It is a truism of history that villains and disasters get remembered, while the good and positive get forgotten, writes Judith Field.

But the Victorians who planned the history windows at Truro Cathedral thought differently - they selected characters whose faith had motivated them to reach higher, and do more.

Erasmus of Rotterdam (1466 to 1536) may no longer be a household name, but it’s no exaggeration to say his legacy affects how we think and live today. One of the most famous men in Europe in the early 1500s, there are several university institutions named after him worldwide, as well as a European programme enabling students and teachers to study and work abroad.

The illegitimate son of a Catholic priest, Erasmus came from a difficult background which stopped him taking up a university place as a teenager. Instead, he did it the hard way: working his way up as a monk (which he hated), then priest, then administrator and finally eminent academic at the best universities of his day – Louvain, Oxford, Cambridge and Turin.

Top scholars like Erasmus travelled the continent, and their ideas paved the way for a new, rational way of thinking that eventually underpinned the science and discoveries we take for granted.

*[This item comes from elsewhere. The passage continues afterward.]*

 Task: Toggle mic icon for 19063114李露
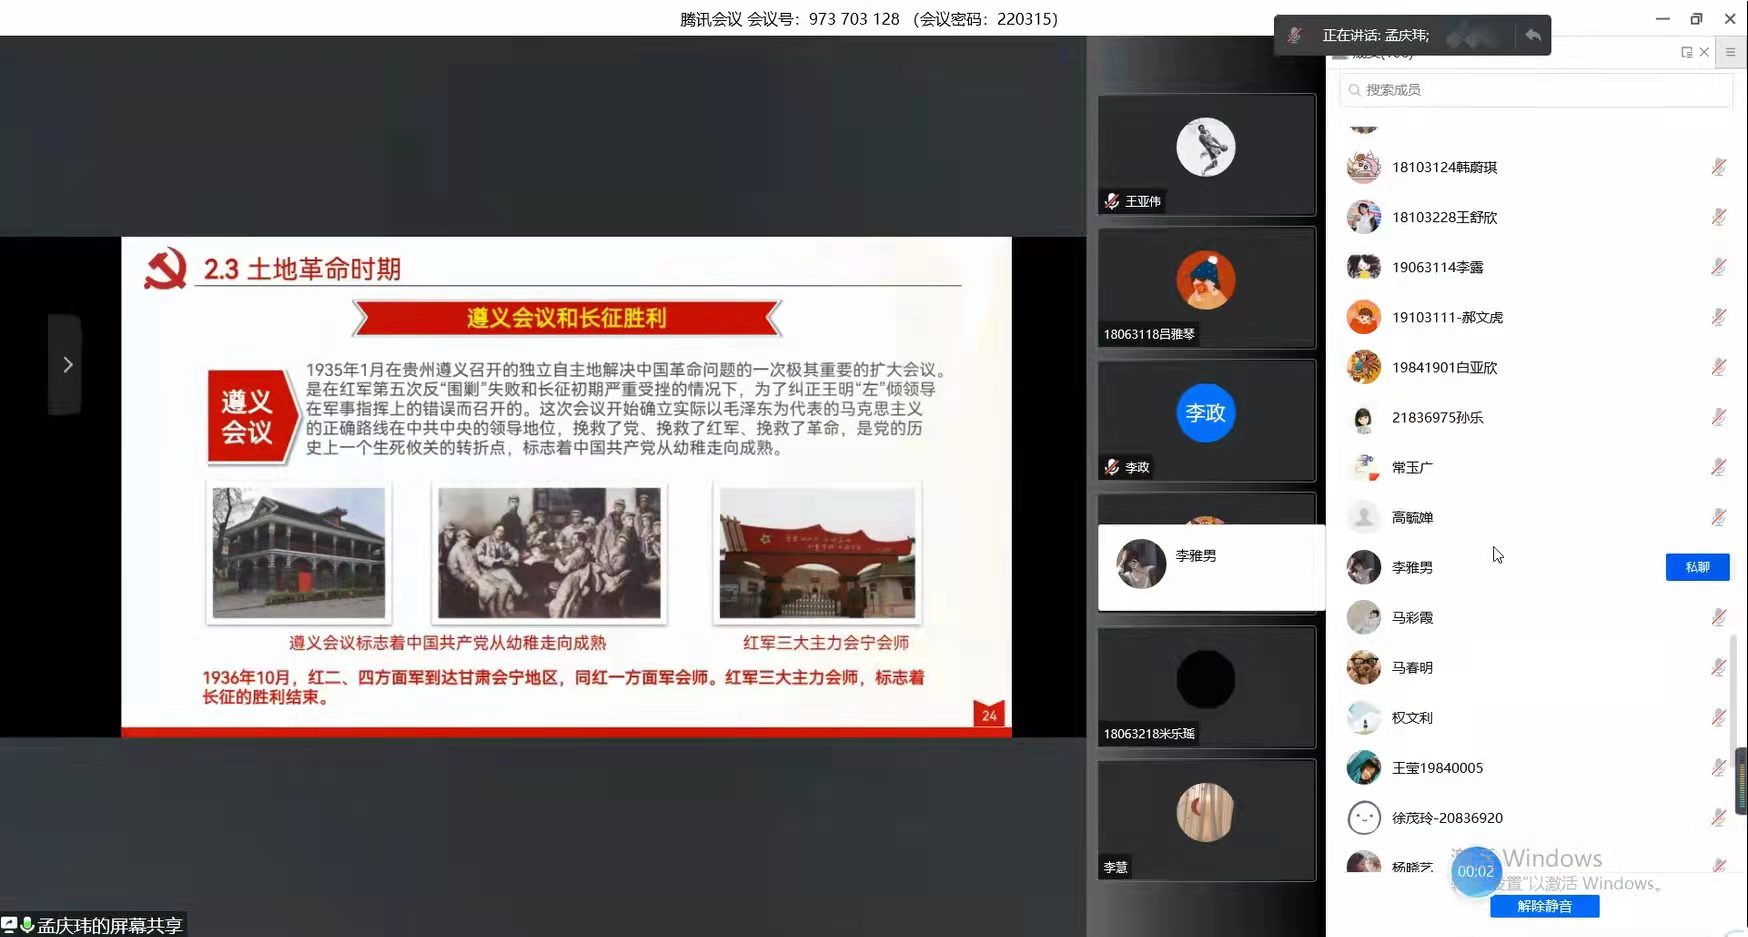(1718, 267)
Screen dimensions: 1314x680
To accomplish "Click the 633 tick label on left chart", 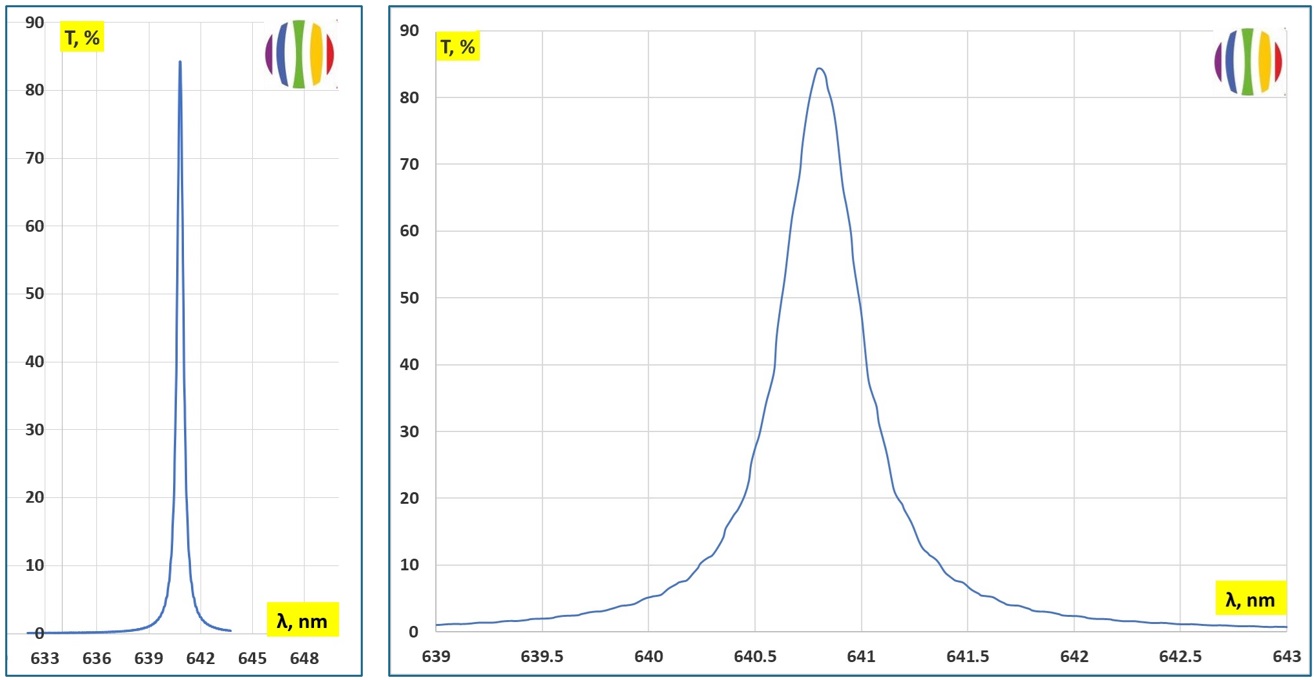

Erasmus was an unconventional thinker, and didn’t just take at face value what he was told. He believed in checking the facts and testing the evidence. God, he argued, had given humanity minds for a reason - so that we could think!

He taught himself Greek so he could translate the Bible’s New Testament from the original manuscripts, and in doing so discovered mistakes in the version that had been used by the church for 1,000 years.

Rituals, shrines and relics seemed ridiculous to him, and he regularly lampooned them in his books.

Known as the father of Humanism, Erasmus campaigned for politics and religion to be based on rational debate and respect for alternative views. But the rapid spread of what was then the new technology of printing (rather like social media today) produced an explosion of unverified “facts” that undermined social stability and produced an atmosphere of populism, intolerance and violence.

Consulted by both the Pope and radical Protestant Martin Luther, Erasmus justly feared religious conflict. He wanted the Catholic church to reform from within rather than split apart.

Truro’s window groups two other Humanists with Erasmus: the pioneering teacher John Colet and the politician Sir Thomas More. What makes this highly unusual is that all three men were personal friends and all of the likenesses are based on portraits by the famous Tudor artist, Hans Holbein (from originals now in London and New York).

More was beheaded by Henry VIII in 1535 for his religious beliefs, and Erasmus himself had to flee Switzerland in 1529. He became a religious refugee in Freiburg, Germany, but it’s nice to think he might have been just as much at home in Truro – with three-spired cathedrals and water flowing through cobbled streets, the cities have a lot in common!